Adele's Easy on Me is also for her son
In "Easy On Me," the first single off of her new album "30," Adele sings, "There ain't no room for our things to change / When we are both so deeply stuck in our ways / You can't deny how hard I've tried / I changed who I was to put you both first." As you may have intuited, a lot of these lyrics are about her ex-husband, Simon Konecki, who she divorced earlier in 2021.
Speaking on the "BBC Radio 1 Breakfast Show" (via Mashable), Adele explained that she wrote it while she was "making decisions in my life which have been well documented over the last few years," i.e., the divorce. "Normally I'm very not confrontational but you can just initiate something and be like, 'Well hang on a minute, go easy on me.' Just like, bear with me while I try and find my feet in a situation," she continued.
But Adele has also said that the song, as well as the album as a whole, is dedicated in part for her son, Angelo. "I just felt like I wanted to explain to him, through this record, when he's in his twenties or thirties, who I am and why I voluntarily chose to dismantle his entire life in the pursuit of my own happiness," she said in a British Vogue profile.

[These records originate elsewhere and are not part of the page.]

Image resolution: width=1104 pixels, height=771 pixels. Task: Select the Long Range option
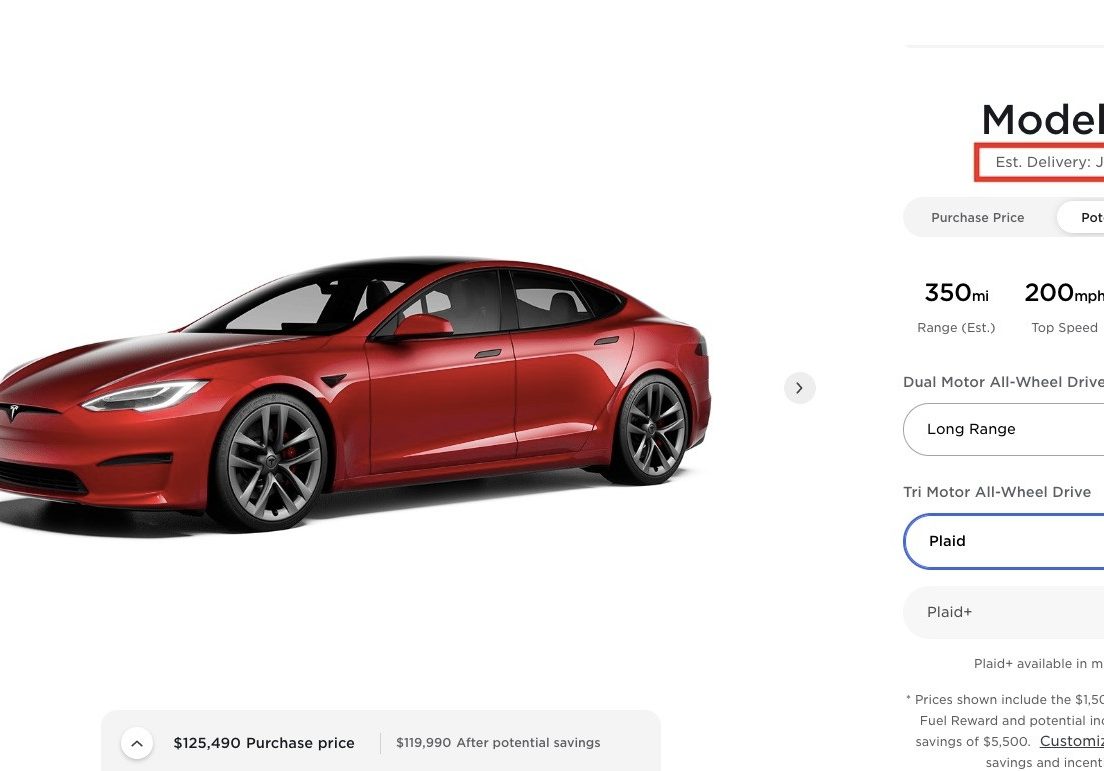click(x=1003, y=430)
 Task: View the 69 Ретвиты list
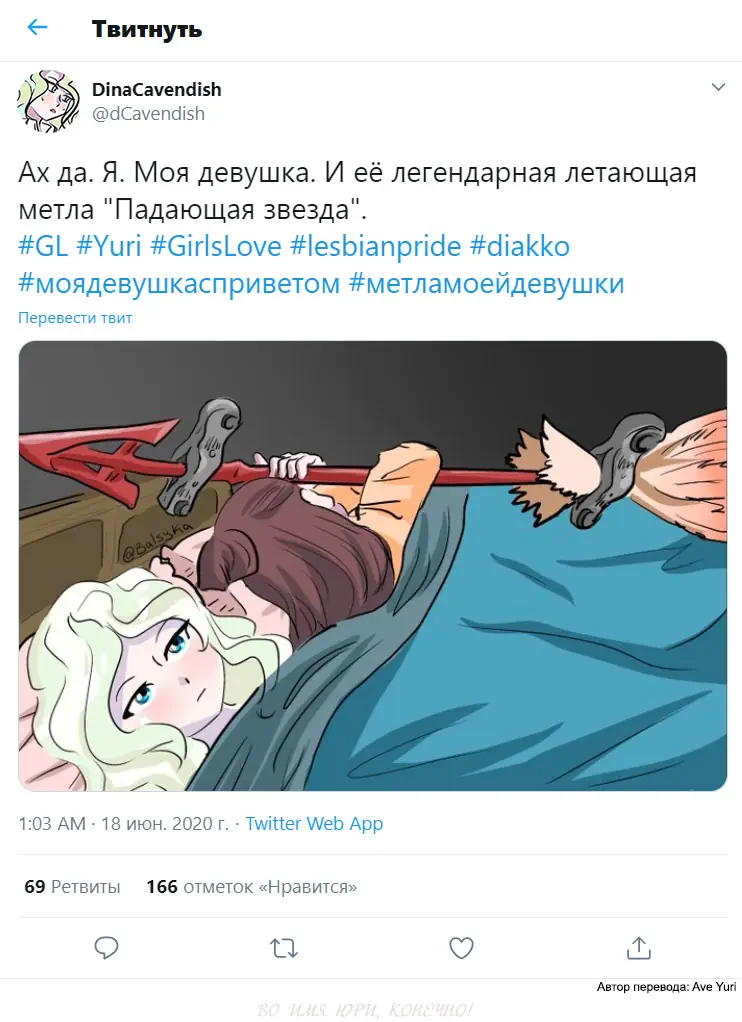tap(72, 887)
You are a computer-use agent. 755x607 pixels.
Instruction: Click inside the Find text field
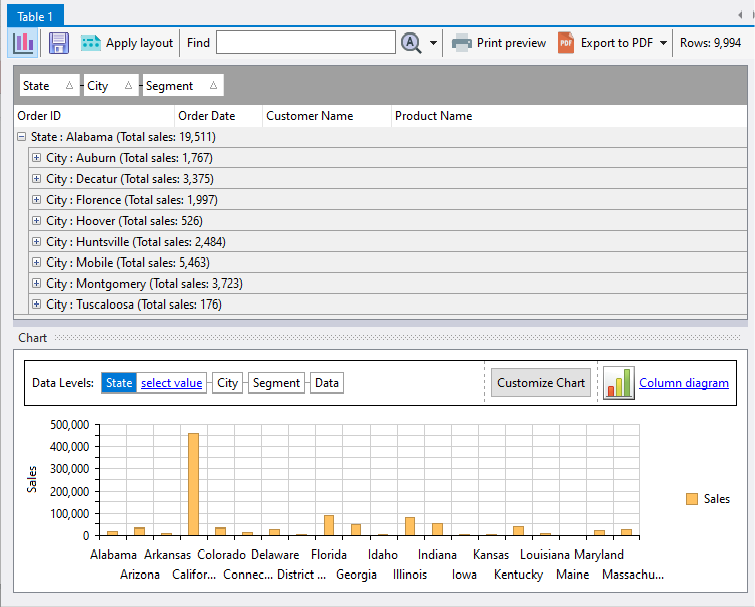click(305, 42)
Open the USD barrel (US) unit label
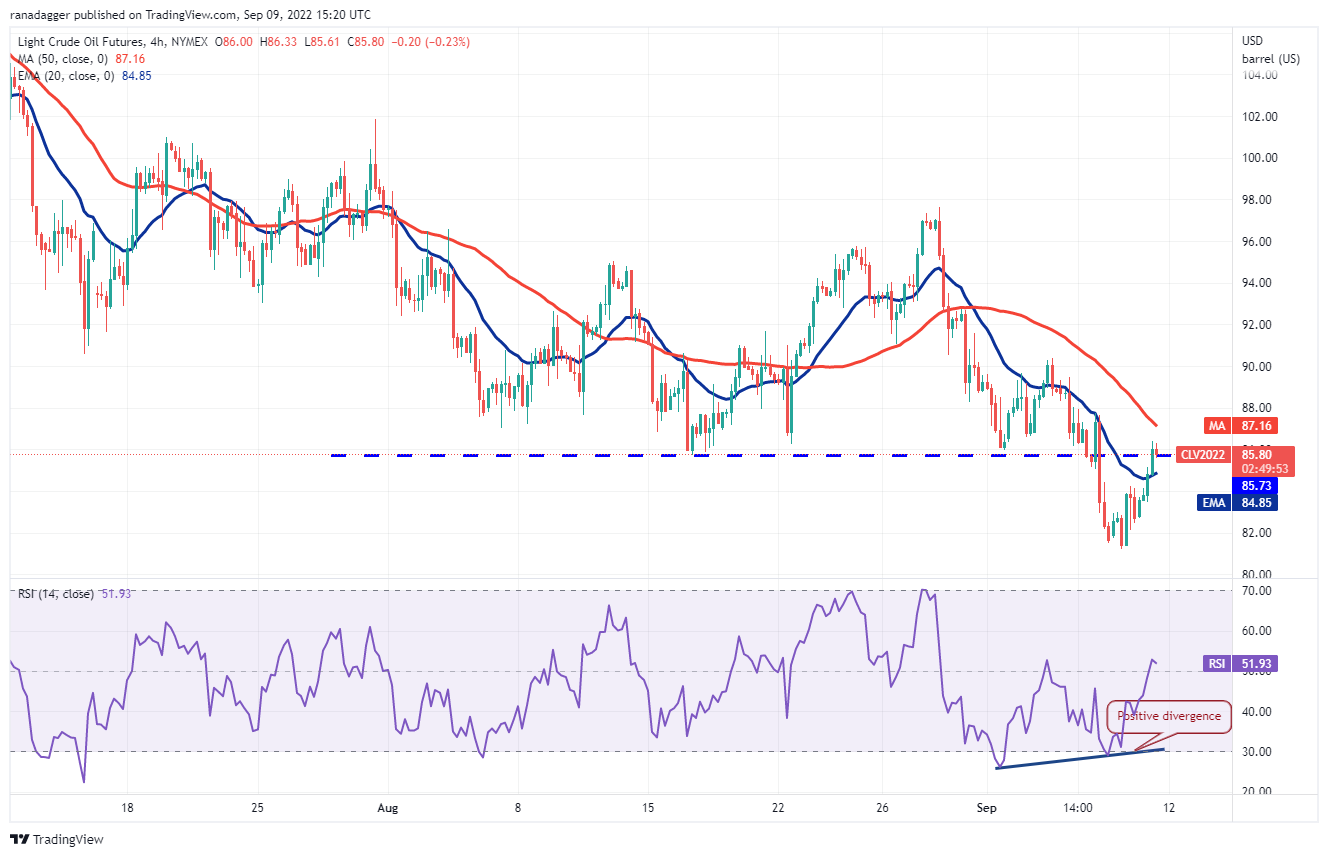 point(1270,50)
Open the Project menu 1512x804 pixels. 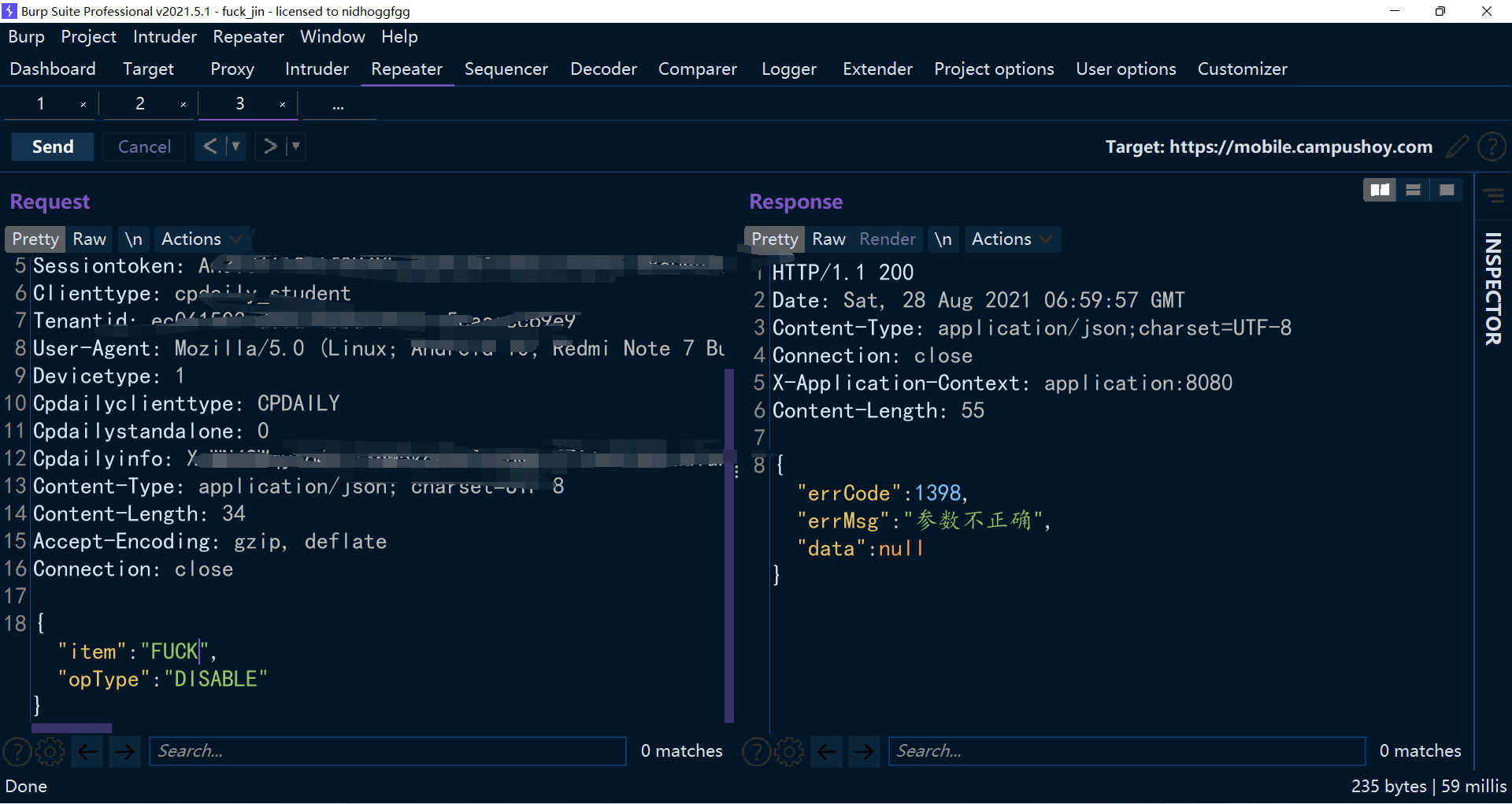pos(88,37)
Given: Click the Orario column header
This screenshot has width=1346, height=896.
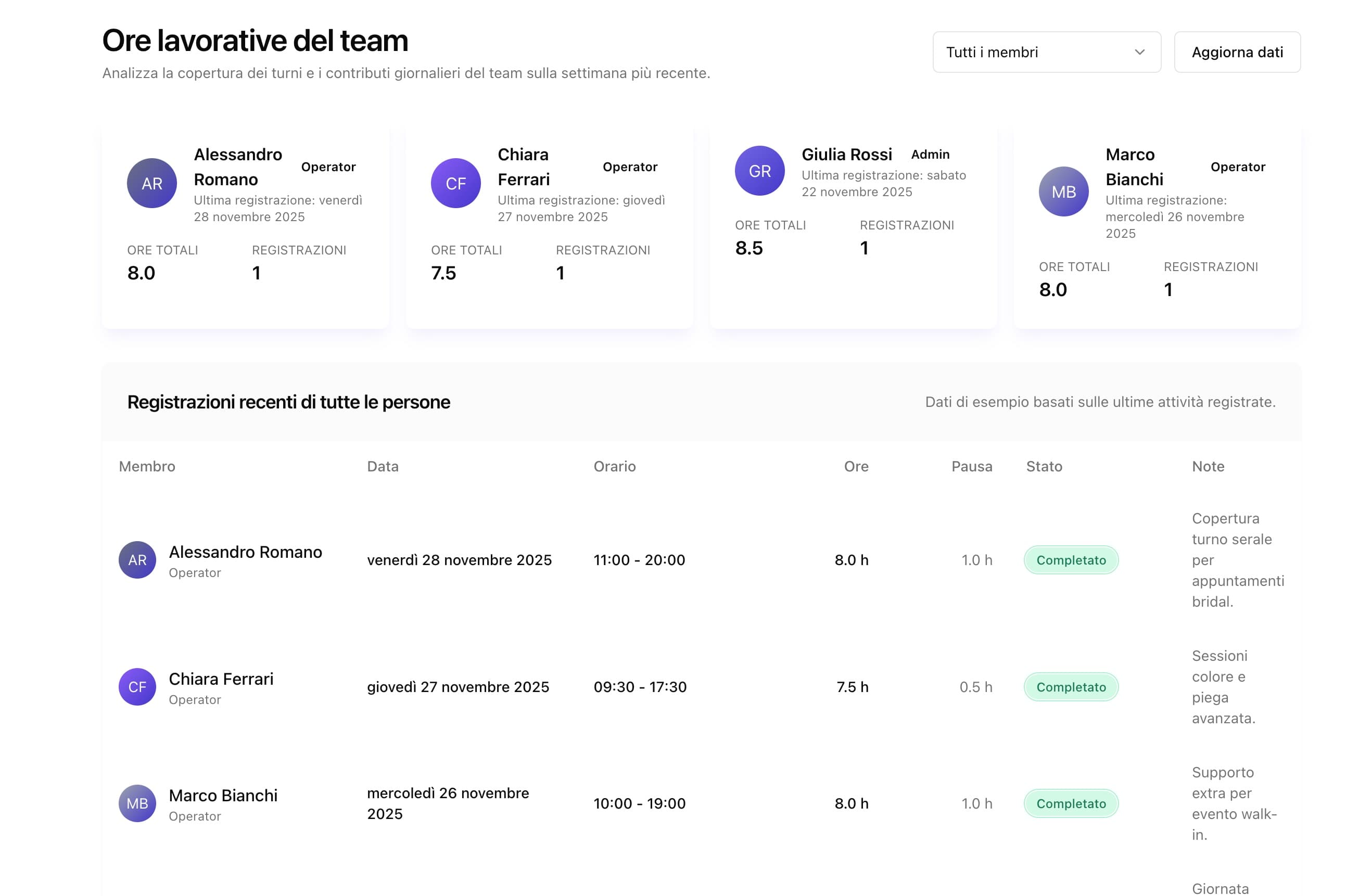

Adele and Chris Stapleton have history
Because she just can't stop won't stop, Adele has also recorded a duet version of the song with country music star Chris Stapleton. She had actually hinted at the collab in Vogue's "73 Questions" interview with the singer, saying that Chris Stapleton was her dream duet partner. Then Stapleton got in on the fun by commenting on the video with the eyeballs emoji. Cute!
Seeing as Stapleton is still happily married, one can assume that the song's lyrics are slightly less personal for the country star than they are for Adele, who penned them. The duet is debuting on Country Radio, via Billboard, and she has announced that it will feature on the Deluxe edition of the album.
We do know that Stapleton has long been an Adele fan, telling Howard Stern (via Rolling Stone), "I love her as a singer and as an artist." He also told the radio host the first time he really heard of Adele was when she was going viral for covering one of his songs at the start of her career. And now how the tables have turned!